After a week of the most unseasonal but GLORIOUSLY warm sunshine, the grey skies are back to haunt us with rain, rain and more rain. At 14C it's not as bitterly cold as that icy snap that made me so miserable I had to turn the central heating on!
My friend, Ang, gave me a lekker warm coat (I was REALLY that miserable it must've shown on my face) but it won't fit over this ever-expanding belly for much longer. In fact, a quick shop-around on the weekend didn't render many coats that are in the 'tent' shape I was so hoping to find... The only ones available to me now are the maternity ones. The maternity wear shops all think us pregnant females must be desperate and/ stupid! WHO, in their right, pregnant or non-pregnant mind would pay the prices they're asking?? But hell - maybe I will end up succumbing to their arm-twisting extortion because I NEED TO BE WARM!!! Even if it means paying 100 squidoodles for a massive black tent that makes me look like I'm hiding an entire Tesco grocery shop inside it?! (Work has been very, very slow in the offering: one day of work in almost two months... But now that I've signed up with another agency, I should be able to afford The Tent after a few weeks.)

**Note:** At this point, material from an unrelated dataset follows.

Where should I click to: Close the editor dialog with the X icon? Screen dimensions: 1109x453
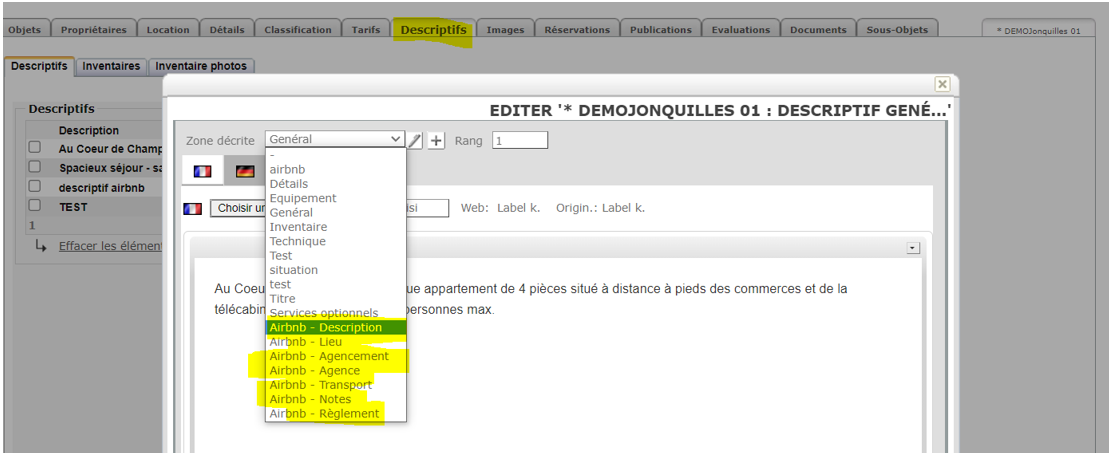(941, 85)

Craig's daily reading of the P.E Herald newspaper (he can't actually go to sleep at night if he hasn't read it) has prompted me to begin the same habit in the frantic hope it'll help curb this snowballing homesickness. Yesterday was my first day. This is what I discovered: my second-cousin, Luke Watson, called Afrikaners 'Dutchmen' and is now suffering the cold shoulders of all the Boks. Admittedly I do feel a little defensive on his part for two reasons. One, he is my second-cousin (though I only remember playing with him as a tiny tot at Storms River more than 20 years ago) and two, haven't so many of us said the same thing?! OK, yes, yes... he was a bit of a poephol for doing it so publicly...

The other thing I discovered was so ugly and gruesome that it stayed with me all the day long, like a seething, pounding pain in the back of my head. Four little Xhosa boys were conned into helping a stranger catch a stray fox - but then raped them and made three of them watch while he butchered the one little boy... removing eyes, intestines, a part of his tiny little pinkie finger...
If only I could set up a filter on the news sites. If only. One of my reasons for reading the news is that I can feel more connected to my country - and also to acquaint myself with the true 'climates' of the country: political, social, economic. And I suppose that means keeping an open mind and taking it ALL in. Oh, but then I think of those four little boys and I just don't know.

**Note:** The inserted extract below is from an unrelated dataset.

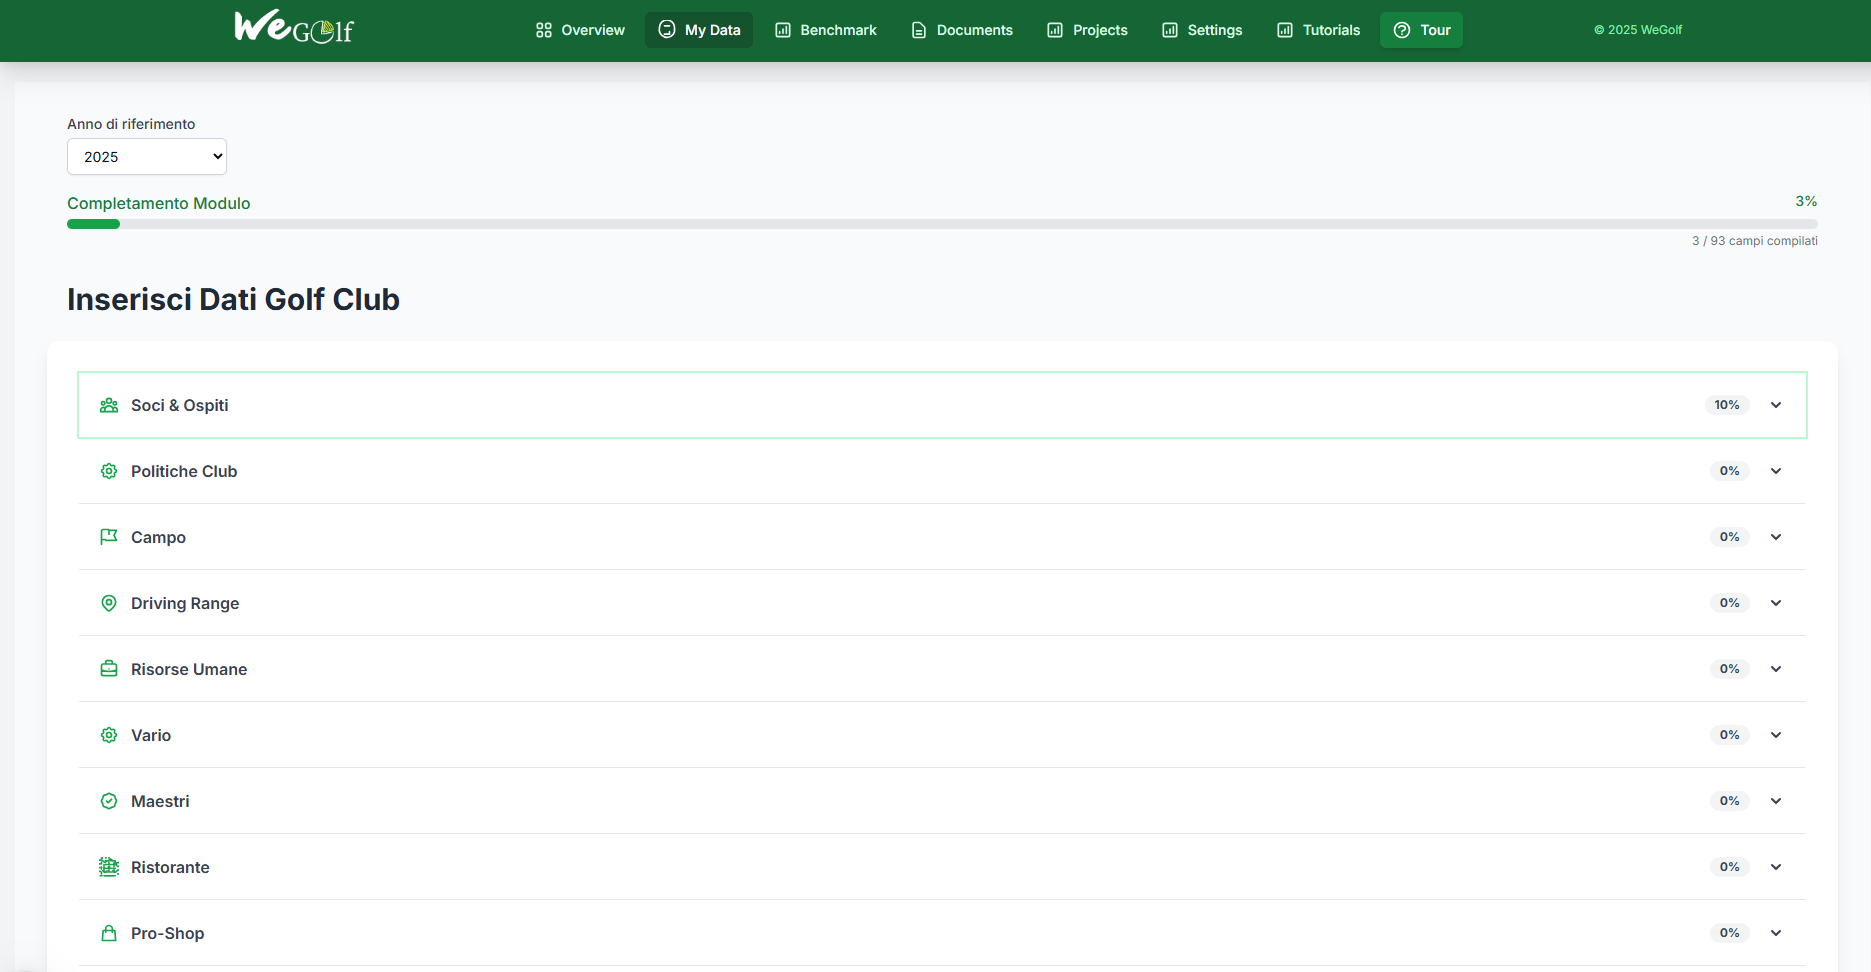Go to the Documents page
This screenshot has height=972, width=1871.
[x=962, y=30]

PS. Just as frightening, revolting things happen here in England (everywhere, in fact). Some people use these kinds of stories as a numbing technique to not miss their homeland - but realistically, I can't do that to South Africa. In the news here, I've seen stories of a young British woman in Brazil butchered to pieces by her Brazilian boyfriend, then collected in a suitcase and abandoned under a bridge next to a river; or the pretty young special-needs teacher whose best friend's boyfriend murdered her and kept her body in a self-storage freezer, fetching her body whenever he felt like it, for necrophilic sex until her body decomposed from exposure to too much warmth - then he burnt her body in a field.

Nowhere is civilised.

1 comment:

Andrea said...

Wow, I have just spent the past 2 hours reading your blog from beginning to end, and let me begin by saying that you are one hell of a writer...I loved every minute of it and kept stopping to read little pieces to my dh. The only thing I couldn't find, and perhaps I just missed the post is what made you and Craig decide to come to England especially considering what unhappy memories the country seems to have for you. Will definately be back and as I said earlier, would love to get together when you come south.